Treasury Secretary Timothy Geith-ner returned to Capitol Hill last week to defend his day-old financial rescue plan. And again, his proposal was short on specifics and long on promises to collaborate with lawmakers on those details.

Americans need assurance that their federal government has a coherent plan to deal with gridlocked banks and an economy in free fall — and the resulting failing businesses, foreclosures and evaporating jobs. Against that backdrop, Geithner's two-day performance was a disappointing premiere.

To his credit, he seems focused on the right pressure points. He wants the federal government to spend up to $2 trillion to encourage consumer and business lending. He would institute a public-private partnership to help rid financial institutions of bad assets, and he promised a closer examination of several major banks to better determine the depth of their financial troubles.

Finally, it's a good thing that he would give attention to foreclosures.

But time is short, and no one knows how these programs would work — the same vexing problems that plagued his predecessor's rescue scramble last year. Treasury Secretary Hank Paulson initially wanted the government to buy up troubled bank assets, but then shifted gears and gave troubled banks hundreds of billions of dollars, much of which apparently ended up in vaults or executive bonuses.

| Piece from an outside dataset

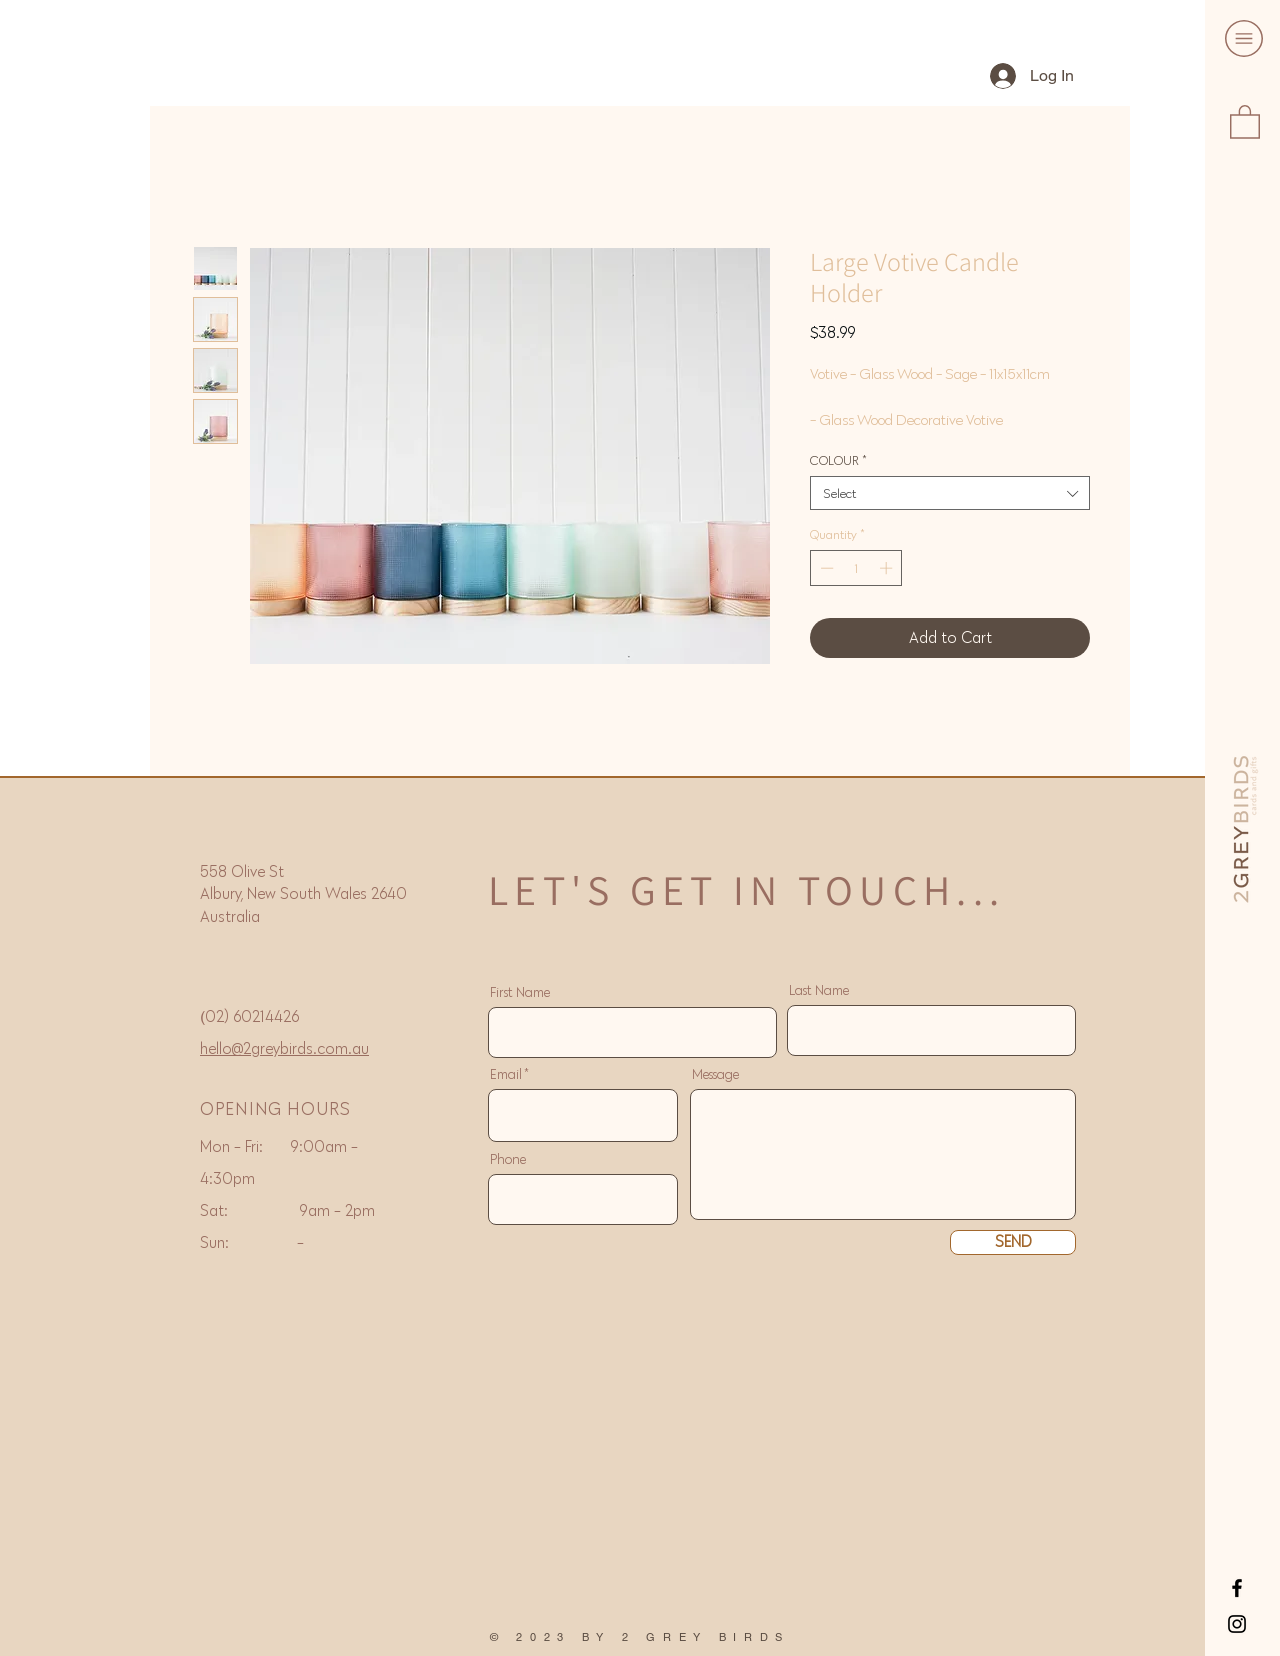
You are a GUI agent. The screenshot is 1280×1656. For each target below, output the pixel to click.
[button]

Meanwhile, business and consumer credit remained frozen.

Add to that minimal accountability, and the result has been six months of eroding public confidence in the government's rescue efforts. No one, not even Geithner, is saying that first-stage bailout was money well spent.

Without details this time, how can any of us know Washington isn't about to make the same mistakes, only with hundreds of billions or even trillions more dollars?

Frustrated by Geithner's vague answers, Kent Conrad, chairman of the Senate budget committee, advised him that "very soon, we're going to need you to give us a sense of what funds are needed."

Actually, Conrad should demand much more than just a dollar figure. The new treasury secretary is obligated to deliver specifics, and he needs to do it quickly, before this plan is declared dead on arrival.

People only get one chance to make a first impression. Tim Geithner's was far from reassuring.